=== Section Start ===

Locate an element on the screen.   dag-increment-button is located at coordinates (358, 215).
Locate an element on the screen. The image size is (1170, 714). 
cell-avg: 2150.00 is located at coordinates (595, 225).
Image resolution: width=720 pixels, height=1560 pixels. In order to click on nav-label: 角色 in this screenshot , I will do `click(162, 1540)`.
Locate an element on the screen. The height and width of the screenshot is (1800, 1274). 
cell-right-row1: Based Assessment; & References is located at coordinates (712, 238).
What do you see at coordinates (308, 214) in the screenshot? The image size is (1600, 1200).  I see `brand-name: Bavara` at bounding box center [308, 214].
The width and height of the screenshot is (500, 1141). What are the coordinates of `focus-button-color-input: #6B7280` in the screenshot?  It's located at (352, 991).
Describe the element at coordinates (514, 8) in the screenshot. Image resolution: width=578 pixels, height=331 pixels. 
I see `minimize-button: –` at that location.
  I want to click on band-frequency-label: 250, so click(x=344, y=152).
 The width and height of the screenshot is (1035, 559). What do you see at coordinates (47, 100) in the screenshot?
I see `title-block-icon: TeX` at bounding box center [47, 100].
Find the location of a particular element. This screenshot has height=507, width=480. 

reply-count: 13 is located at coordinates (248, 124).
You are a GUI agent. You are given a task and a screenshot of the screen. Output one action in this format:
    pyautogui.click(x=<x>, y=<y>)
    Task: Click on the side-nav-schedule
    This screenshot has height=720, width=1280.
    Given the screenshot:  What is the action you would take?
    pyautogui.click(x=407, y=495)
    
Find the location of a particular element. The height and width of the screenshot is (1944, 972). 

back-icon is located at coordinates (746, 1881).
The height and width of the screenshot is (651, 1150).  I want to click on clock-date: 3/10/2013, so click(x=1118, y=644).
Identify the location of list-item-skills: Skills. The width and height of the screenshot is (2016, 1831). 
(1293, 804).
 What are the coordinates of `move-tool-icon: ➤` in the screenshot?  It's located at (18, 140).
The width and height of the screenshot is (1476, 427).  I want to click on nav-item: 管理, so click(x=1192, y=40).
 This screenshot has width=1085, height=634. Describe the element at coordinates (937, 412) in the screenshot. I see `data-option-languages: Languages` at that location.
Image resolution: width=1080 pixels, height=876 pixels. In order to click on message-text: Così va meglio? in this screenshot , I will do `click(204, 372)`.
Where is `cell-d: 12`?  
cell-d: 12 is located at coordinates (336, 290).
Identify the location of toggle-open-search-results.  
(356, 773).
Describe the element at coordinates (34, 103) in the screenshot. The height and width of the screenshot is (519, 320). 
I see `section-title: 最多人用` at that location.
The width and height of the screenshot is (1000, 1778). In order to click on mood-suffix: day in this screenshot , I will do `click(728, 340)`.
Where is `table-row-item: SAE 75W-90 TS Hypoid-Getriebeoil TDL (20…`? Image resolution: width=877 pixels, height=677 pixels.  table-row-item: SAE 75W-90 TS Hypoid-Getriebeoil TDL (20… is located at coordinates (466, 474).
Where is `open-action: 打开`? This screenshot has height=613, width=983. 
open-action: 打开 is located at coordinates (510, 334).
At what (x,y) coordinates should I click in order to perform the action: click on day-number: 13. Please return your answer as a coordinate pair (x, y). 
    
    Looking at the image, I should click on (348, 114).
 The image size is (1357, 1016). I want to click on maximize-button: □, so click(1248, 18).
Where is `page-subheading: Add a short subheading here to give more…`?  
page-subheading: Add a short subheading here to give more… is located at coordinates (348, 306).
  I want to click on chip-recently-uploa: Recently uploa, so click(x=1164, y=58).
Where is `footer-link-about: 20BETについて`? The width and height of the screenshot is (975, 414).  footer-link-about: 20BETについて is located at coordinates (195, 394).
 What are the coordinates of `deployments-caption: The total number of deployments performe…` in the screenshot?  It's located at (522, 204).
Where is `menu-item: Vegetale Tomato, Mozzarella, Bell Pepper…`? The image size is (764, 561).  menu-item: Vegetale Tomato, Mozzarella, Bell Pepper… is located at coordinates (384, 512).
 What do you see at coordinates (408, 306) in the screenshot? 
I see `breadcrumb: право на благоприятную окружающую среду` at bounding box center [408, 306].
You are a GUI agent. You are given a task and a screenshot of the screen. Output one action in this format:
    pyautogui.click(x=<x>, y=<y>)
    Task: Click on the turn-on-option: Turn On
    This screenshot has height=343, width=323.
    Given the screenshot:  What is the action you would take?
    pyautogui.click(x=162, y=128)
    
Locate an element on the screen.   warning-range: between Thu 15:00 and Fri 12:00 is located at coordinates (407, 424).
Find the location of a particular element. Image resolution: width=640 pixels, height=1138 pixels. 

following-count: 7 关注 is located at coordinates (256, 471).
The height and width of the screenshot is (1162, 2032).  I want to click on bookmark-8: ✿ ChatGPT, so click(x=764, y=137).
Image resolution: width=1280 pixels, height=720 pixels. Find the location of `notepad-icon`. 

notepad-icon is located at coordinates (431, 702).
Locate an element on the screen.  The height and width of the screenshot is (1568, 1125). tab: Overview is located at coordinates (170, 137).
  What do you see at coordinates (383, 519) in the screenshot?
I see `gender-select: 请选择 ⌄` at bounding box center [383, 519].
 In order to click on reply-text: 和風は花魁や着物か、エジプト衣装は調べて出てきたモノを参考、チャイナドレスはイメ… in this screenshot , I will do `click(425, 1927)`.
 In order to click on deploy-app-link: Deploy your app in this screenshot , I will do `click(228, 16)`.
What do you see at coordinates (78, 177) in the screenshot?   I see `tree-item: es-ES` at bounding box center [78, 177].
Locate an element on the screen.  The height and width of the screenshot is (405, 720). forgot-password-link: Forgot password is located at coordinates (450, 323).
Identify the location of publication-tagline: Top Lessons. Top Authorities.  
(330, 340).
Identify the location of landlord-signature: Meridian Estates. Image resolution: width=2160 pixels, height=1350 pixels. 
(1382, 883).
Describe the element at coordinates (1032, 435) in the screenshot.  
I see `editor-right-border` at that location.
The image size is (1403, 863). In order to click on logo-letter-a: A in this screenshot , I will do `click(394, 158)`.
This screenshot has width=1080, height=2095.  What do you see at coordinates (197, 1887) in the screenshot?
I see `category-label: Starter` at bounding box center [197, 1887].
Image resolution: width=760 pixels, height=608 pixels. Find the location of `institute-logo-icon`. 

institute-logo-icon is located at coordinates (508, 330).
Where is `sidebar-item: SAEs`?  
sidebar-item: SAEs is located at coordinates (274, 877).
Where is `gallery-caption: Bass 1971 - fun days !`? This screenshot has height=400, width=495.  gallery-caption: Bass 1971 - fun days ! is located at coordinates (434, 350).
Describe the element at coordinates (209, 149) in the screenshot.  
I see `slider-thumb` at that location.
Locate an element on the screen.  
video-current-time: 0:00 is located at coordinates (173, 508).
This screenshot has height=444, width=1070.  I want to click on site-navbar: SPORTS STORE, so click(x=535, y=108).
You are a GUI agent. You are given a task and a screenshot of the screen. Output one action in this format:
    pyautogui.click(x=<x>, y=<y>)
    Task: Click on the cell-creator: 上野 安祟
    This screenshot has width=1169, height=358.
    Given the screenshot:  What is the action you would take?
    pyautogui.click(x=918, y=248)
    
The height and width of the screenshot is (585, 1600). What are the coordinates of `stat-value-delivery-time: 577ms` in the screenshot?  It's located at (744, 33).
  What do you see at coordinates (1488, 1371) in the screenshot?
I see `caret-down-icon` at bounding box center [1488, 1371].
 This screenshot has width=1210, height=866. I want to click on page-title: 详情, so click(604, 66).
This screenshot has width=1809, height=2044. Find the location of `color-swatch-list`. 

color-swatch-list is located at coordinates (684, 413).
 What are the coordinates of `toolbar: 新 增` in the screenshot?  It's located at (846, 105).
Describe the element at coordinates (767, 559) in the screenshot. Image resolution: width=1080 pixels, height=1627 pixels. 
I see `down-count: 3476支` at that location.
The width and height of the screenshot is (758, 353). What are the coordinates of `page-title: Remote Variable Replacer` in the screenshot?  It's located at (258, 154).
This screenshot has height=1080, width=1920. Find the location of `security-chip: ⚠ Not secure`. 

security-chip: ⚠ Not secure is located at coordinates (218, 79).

=== Section End ===

◆ Written task ◆
In the records, swap "Where is" for "Where's" in the lines from the one holding "The width and height of the screenshot is (1476, 427)." through the one holding "at (522, 204).", inclusive. Give back only those lines, with everything else left unchanged.

◆ Your response ◆
The width and height of the screenshot is (1476, 427).  I want to click on nav-item: 管理, so click(x=1192, y=40).
 This screenshot has width=1085, height=634. Describe the element at coordinates (937, 412) in the screenshot. I see `data-option-languages: Languages` at that location.
Image resolution: width=1080 pixels, height=876 pixels. In order to click on message-text: Così va meglio? in this screenshot , I will do `click(204, 372)`.
Where's `cell-d: 12`?  
cell-d: 12 is located at coordinates (336, 290).
Identify the location of toggle-open-search-results.  
(356, 773).
Describe the element at coordinates (34, 103) in the screenshot. The height and width of the screenshot is (519, 320). 
I see `section-title: 最多人用` at that location.
The width and height of the screenshot is (1000, 1778). In order to click on mood-suffix: day in this screenshot , I will do `click(728, 340)`.
Where's `table-row-item: SAE 75W-90 TS Hypoid-Getriebeoil TDL (20…`? Image resolution: width=877 pixels, height=677 pixels.  table-row-item: SAE 75W-90 TS Hypoid-Getriebeoil TDL (20… is located at coordinates (466, 474).
Where's `open-action: 打开`? This screenshot has height=613, width=983. 
open-action: 打开 is located at coordinates (510, 334).
At what (x,y) coordinates should I click in order to perform the action: click on day-number: 13. Please return your answer as a coordinate pair (x, y). 
    
    Looking at the image, I should click on (348, 114).
 The image size is (1357, 1016). I want to click on maximize-button: □, so click(1248, 18).
Where's `page-subheading: Add a short subheading here to give more…`?  
page-subheading: Add a short subheading here to give more… is located at coordinates (348, 306).
  I want to click on chip-recently-uploa: Recently uploa, so click(x=1164, y=58).
Where's `footer-link-about: 20BETについて`? The width and height of the screenshot is (975, 414).  footer-link-about: 20BETについて is located at coordinates (195, 394).
 What are the coordinates of `deployments-caption: The total number of deployments performe…` in the screenshot?  It's located at (522, 204).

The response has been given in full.